I/O Workload Zone Requirements
The final step in this process is to look at the generic requirements of each of our three workload zones.
The data warehouse zone is relatively straightforward, because what these systems need more than anything is bandwidth. Also known as throughput, this is the ability of the storage to pump large volumes of data in and out. There is competition here, because whilst flash memory systems can offer excellent throughput, so can disk systems. So can Exadata of course, it’s what it was designed for. Mind you, flash should enable a lower operational cost, but this isn’t a sales pitch so let’s move on to the next zone.
The OLTP zone is all about latency. To run a highly-transactional system and get good performance and end-user experience, you need consistently low latency. This is where flash memory excels – and disk sucks. We all (hopefully) know why – disk simply cannot overcome the seek time and rotational latency inherent in its design.
The consolidation zone however is particularly interesting, because it has a subtly different set of requirements. For consolidation you need two things: the ability to offer sustained high levels of IOPS, plus predictable latency. Obviously when I say that I mean predictably low, because predictably high latency isn’t going to cut it (after all, that’s what disk systems deliver). If you are running multiple, disparate applications and databases on the same infrastructure (as is the case with consolidation) it is crucial that each does not affect the performance of the other.
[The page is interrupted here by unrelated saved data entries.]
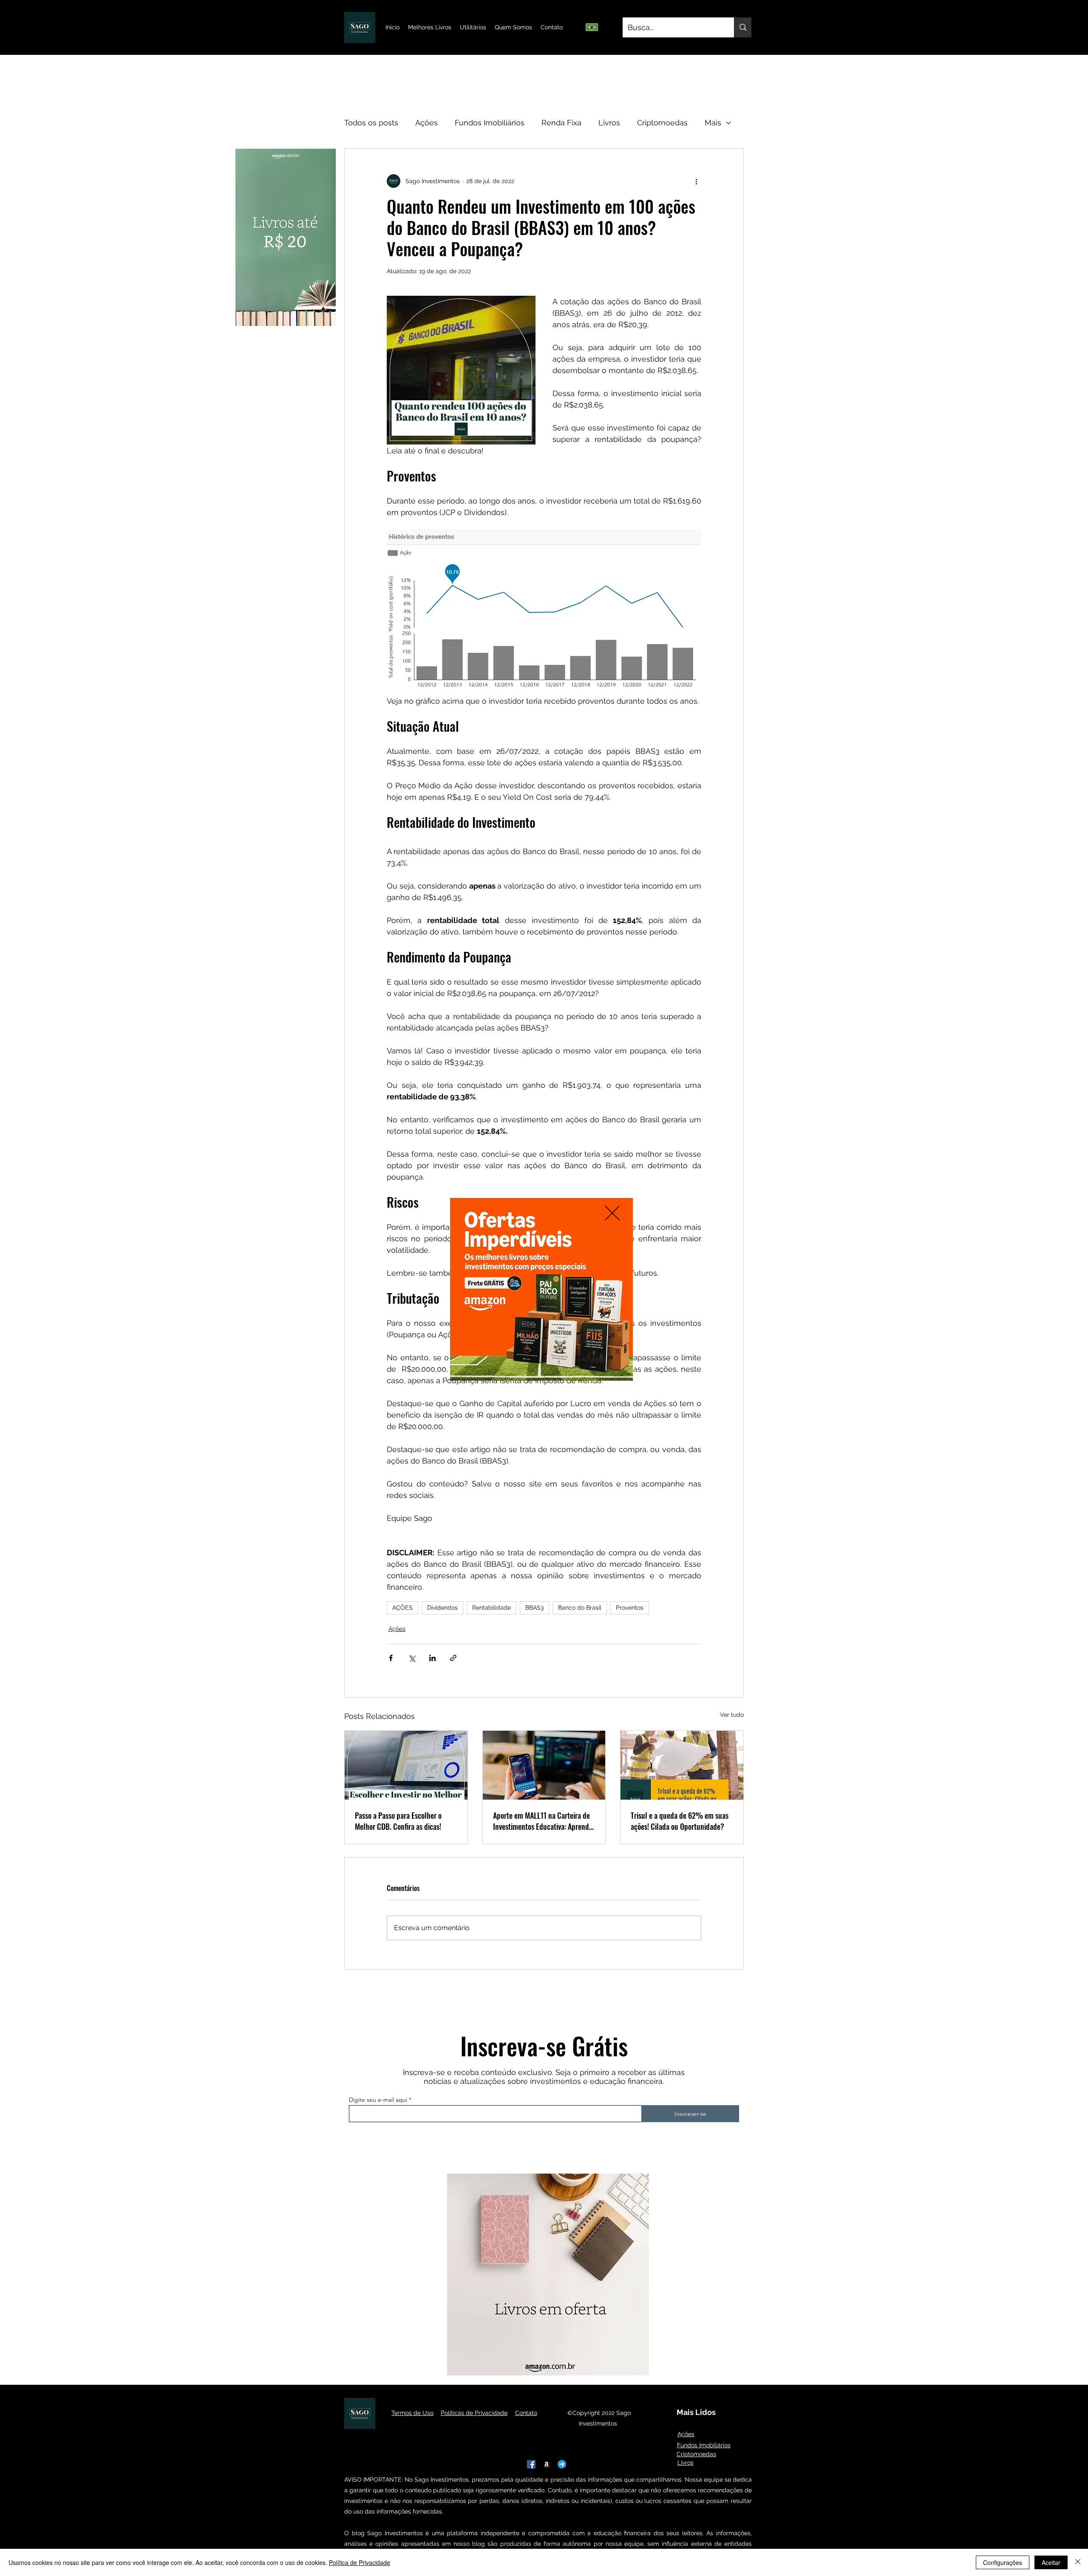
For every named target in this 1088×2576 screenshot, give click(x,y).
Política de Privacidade (359, 2562)
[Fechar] (1078, 2562)
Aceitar (1051, 2562)
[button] (612, 1213)
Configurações (1002, 2562)
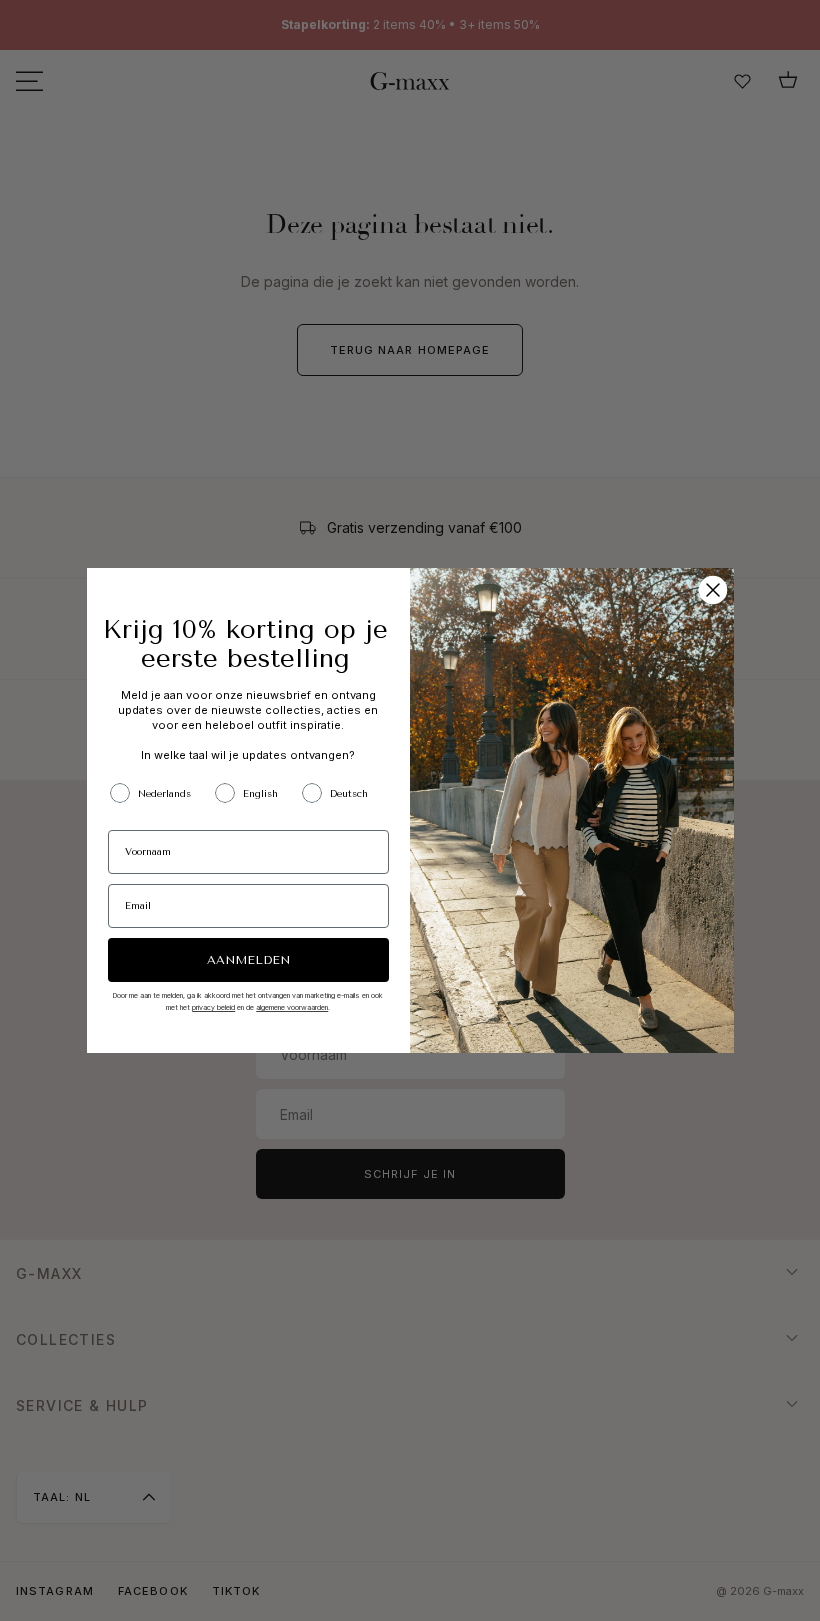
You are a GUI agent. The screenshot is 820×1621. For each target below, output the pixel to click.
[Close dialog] (713, 590)
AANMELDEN (248, 960)
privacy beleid (213, 1007)
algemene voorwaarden (292, 1007)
One system cannot be allowed to impact the others if it misbehaves.
Now obviously disk isn’t in with a hope here – highly random I/O driving massive and sustained levels of IOPS is the worst nightmare for a disk system. For flash it’s a different story – but it’s not plain sailing. Not every flash vendor can truly sustain their performance levels or keep their latency spike-free. Additionally, not every flash vendor has the full set of enterprise features which allow their products to become a complete tier of storage in a consolidation environment.
As database consolidation increases – and in fact accelerates with the continued onset of virtualisation – these are going to be the requirements which truly differentiate the winners from the contenders in the flash market.
It’s going to be fun…
These are my thoughts and ideas – I’m not claiming them as facts. The data here is not real – it is my attempt at visualising my opinions based on experience and interaction with customers. I’m quite happy to argue my points and concede them in the face of contrary evidence. Of course I’d prefer to substantiate them with proof, but until I (or someone else) can devise a way of doing that, this is all I have. Feel free to add your voice one way or the other… and yes, I am aware that I suck at graphics.